- Input data -

· · · ·

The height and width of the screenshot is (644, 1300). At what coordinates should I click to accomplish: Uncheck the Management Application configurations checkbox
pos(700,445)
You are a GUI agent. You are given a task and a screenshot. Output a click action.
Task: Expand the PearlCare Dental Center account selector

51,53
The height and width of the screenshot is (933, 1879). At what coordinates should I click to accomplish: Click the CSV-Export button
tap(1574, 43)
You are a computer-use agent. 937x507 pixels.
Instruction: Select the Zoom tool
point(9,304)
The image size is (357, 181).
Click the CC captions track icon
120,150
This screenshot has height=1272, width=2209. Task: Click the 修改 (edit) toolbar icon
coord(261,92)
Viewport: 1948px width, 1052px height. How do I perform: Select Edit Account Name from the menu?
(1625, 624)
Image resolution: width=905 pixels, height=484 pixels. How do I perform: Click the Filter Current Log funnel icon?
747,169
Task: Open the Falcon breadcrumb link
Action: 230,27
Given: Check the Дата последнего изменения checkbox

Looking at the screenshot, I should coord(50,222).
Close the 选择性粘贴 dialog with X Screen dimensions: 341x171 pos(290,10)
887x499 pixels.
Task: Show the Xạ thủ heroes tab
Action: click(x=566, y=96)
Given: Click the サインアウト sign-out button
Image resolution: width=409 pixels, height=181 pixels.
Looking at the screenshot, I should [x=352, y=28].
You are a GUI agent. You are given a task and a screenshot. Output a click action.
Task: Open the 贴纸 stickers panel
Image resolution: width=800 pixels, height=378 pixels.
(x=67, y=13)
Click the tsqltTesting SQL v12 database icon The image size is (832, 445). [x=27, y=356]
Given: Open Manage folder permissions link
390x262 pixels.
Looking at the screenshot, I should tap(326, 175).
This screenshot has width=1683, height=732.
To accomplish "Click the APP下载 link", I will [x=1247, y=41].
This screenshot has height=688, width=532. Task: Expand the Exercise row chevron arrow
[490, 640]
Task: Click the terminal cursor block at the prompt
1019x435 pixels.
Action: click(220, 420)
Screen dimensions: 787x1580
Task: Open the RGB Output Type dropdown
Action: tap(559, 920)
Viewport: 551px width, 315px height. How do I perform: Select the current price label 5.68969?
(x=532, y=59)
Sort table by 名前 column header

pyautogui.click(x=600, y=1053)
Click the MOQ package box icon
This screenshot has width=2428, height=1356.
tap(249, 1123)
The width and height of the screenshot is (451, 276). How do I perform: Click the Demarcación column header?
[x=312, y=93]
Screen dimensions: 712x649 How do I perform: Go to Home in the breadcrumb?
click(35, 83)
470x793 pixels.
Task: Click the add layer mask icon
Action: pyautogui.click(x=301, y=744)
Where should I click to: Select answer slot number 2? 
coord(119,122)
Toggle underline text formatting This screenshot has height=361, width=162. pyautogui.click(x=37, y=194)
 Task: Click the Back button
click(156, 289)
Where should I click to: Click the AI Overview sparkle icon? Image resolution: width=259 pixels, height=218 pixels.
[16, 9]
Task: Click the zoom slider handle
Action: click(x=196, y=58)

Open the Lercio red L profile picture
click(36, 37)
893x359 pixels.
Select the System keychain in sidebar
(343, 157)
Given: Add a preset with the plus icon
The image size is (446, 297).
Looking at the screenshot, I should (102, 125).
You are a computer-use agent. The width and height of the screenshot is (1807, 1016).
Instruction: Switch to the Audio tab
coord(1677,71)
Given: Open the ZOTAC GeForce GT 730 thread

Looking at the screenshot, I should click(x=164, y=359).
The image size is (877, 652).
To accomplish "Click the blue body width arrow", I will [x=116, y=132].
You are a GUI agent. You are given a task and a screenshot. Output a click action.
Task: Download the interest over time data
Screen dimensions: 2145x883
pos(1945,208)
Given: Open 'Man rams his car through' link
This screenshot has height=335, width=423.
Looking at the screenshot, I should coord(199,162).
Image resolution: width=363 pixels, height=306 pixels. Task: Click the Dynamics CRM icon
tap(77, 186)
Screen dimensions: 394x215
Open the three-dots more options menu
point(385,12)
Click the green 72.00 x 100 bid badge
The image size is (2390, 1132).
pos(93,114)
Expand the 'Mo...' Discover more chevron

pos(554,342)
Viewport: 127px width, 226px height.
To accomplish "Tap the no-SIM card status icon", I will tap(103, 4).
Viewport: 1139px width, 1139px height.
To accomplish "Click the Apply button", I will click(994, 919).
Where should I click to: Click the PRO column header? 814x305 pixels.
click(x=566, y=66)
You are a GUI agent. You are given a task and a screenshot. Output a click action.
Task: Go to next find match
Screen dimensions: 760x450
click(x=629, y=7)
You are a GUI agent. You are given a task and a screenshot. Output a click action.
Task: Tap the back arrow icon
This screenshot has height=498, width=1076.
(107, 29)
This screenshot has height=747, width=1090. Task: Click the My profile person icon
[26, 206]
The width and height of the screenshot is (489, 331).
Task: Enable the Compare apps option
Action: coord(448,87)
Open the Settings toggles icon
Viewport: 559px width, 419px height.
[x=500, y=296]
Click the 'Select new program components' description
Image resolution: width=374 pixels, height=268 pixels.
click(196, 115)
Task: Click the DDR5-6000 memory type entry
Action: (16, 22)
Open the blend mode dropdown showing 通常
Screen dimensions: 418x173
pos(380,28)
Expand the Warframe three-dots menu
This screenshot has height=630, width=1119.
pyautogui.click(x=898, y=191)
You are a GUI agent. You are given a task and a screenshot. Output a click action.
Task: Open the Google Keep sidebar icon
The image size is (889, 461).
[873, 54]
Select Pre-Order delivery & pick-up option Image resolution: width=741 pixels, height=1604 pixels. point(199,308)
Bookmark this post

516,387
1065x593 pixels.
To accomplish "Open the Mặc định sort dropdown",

· · · ·

Copy the listing above line for line, with no changes.

The height and width of the screenshot is (644, 1300). At what coordinates should I click to accomplish: Uncheck the Management Application configurations checkbox
pos(700,445)
You are a GUI agent. You are given a task and a screenshot. Output a click action.
Task: Expand the PearlCare Dental Center account selector

51,53
The height and width of the screenshot is (933, 1879). At what coordinates should I click to accomplish: Click the CSV-Export button
tap(1574, 43)
You are a computer-use agent. 937x507 pixels.
Instruction: Select the Zoom tool
point(9,304)
The image size is (357, 181).
Click the CC captions track icon
120,150
This screenshot has height=1272, width=2209. Task: Click the 修改 (edit) toolbar icon
coord(261,92)
Viewport: 1948px width, 1052px height. How do I perform: Select Edit Account Name from the menu?
(1625, 624)
Image resolution: width=905 pixels, height=484 pixels. How do I perform: Click the Filter Current Log funnel icon?
747,169
Task: Open the Falcon breadcrumb link
Action: 230,27
Given: Check the Дата последнего изменения checkbox

Looking at the screenshot, I should coord(50,222).
Close the 选择性粘贴 dialog with X Screen dimensions: 341x171 pos(290,10)
887x499 pixels.
Task: Show the Xạ thủ heroes tab
Action: click(x=566, y=96)
Given: Click the サインアウト sign-out button
Image resolution: width=409 pixels, height=181 pixels.
Looking at the screenshot, I should [x=352, y=28].
You are a GUI agent. You are given a task and a screenshot. Output a click action.
Task: Open the 贴纸 stickers panel
Image resolution: width=800 pixels, height=378 pixels.
(x=67, y=13)
Click the tsqltTesting SQL v12 database icon The image size is (832, 445). [x=27, y=356]
Given: Open Manage folder permissions link
390x262 pixels.
Looking at the screenshot, I should tap(326, 175).
This screenshot has width=1683, height=732.
To accomplish "Click the APP下载 link", I will [x=1247, y=41].
This screenshot has height=688, width=532. Task: Expand the Exercise row chevron arrow
[490, 640]
Task: Click the terminal cursor block at the prompt
1019x435 pixels.
Action: click(220, 420)
Screen dimensions: 787x1580
Task: Open the RGB Output Type dropdown
Action: tap(559, 920)
Viewport: 551px width, 315px height. How do I perform: Select the current price label 5.68969?
(x=532, y=59)
Sort table by 名前 column header

pyautogui.click(x=600, y=1053)
Click the MOQ package box icon
This screenshot has width=2428, height=1356.
tap(249, 1123)
The width and height of the screenshot is (451, 276). How do I perform: Click the Demarcación column header?
[x=312, y=93]
Screen dimensions: 712x649 How do I perform: Go to Home in the breadcrumb?
click(35, 83)
470x793 pixels.
Task: Click the add layer mask icon
Action: pyautogui.click(x=301, y=744)
Where should I click to: Select answer slot number 2? 
coord(119,122)
Toggle underline text formatting This screenshot has height=361, width=162. pyautogui.click(x=37, y=194)
 Task: Click the Back button
click(156, 289)
Where should I click to: Click the AI Overview sparkle icon? Image resolution: width=259 pixels, height=218 pixels.
[16, 9]
Task: Click the zoom slider handle
Action: click(x=196, y=58)

Open the Lercio red L profile picture
click(36, 37)
893x359 pixels.
Select the System keychain in sidebar
(343, 157)
Given: Add a preset with the plus icon
The image size is (446, 297).
Looking at the screenshot, I should (102, 125).
You are a computer-use agent. The width and height of the screenshot is (1807, 1016).
Instruction: Switch to the Audio tab
coord(1677,71)
Given: Open the ZOTAC GeForce GT 730 thread

Looking at the screenshot, I should click(x=164, y=359).
The image size is (877, 652).
To accomplish "Click the blue body width arrow", I will [x=116, y=132].
You are a GUI agent. You are given a task and a screenshot. Output a click action.
Task: Download the interest over time data
Screen dimensions: 2145x883
pos(1945,208)
Given: Open 'Man rams his car through' link
This screenshot has height=335, width=423.
Looking at the screenshot, I should coord(199,162).
Image resolution: width=363 pixels, height=306 pixels. Task: Click the Dynamics CRM icon
tap(77, 186)
Screen dimensions: 394x215
Open the three-dots more options menu
point(385,12)
Click the green 72.00 x 100 bid badge
The image size is (2390, 1132).
pos(93,114)
Expand the 'Mo...' Discover more chevron

pos(554,342)
Viewport: 127px width, 226px height.
To accomplish "Tap the no-SIM card status icon", I will tap(103, 4).
Viewport: 1139px width, 1139px height.
To accomplish "Click the Apply button", I will click(994, 919).
Where should I click to: Click the PRO column header? 814x305 pixels.
click(x=566, y=66)
You are a GUI agent. You are given a task and a screenshot. Output a click action.
Task: Go to next find match
Screen dimensions: 760x450
click(x=629, y=7)
You are a GUI agent. You are given a task and a screenshot. Output a click action.
Task: Tap the back arrow icon
This screenshot has height=498, width=1076.
(107, 29)
This screenshot has height=747, width=1090. Task: Click the My profile person icon
[26, 206]
The width and height of the screenshot is (489, 331).
Task: Enable the Compare apps option
Action: coord(448,87)
Open the Settings toggles icon
Viewport: 559px width, 419px height.
[x=500, y=296]
Click the 'Select new program components' description
Image resolution: width=374 pixels, height=268 pixels.
click(196, 115)
Task: Click the DDR5-6000 memory type entry
Action: (16, 22)
Open the blend mode dropdown showing 通常
Screen dimensions: 418x173
pos(380,28)
Expand the Warframe three-dots menu
This screenshot has height=630, width=1119.
pyautogui.click(x=898, y=191)
You are a GUI agent. You are given a task and a screenshot. Output a click action.
Task: Open the Google Keep sidebar icon
The image size is (889, 461).
[873, 54]
Select Pre-Order delivery & pick-up option Image resolution: width=741 pixels, height=1604 pixels. point(199,308)
Bookmark this post

516,387
1065x593 pixels.
To accomplish "Open the Mặc định sort dropdown",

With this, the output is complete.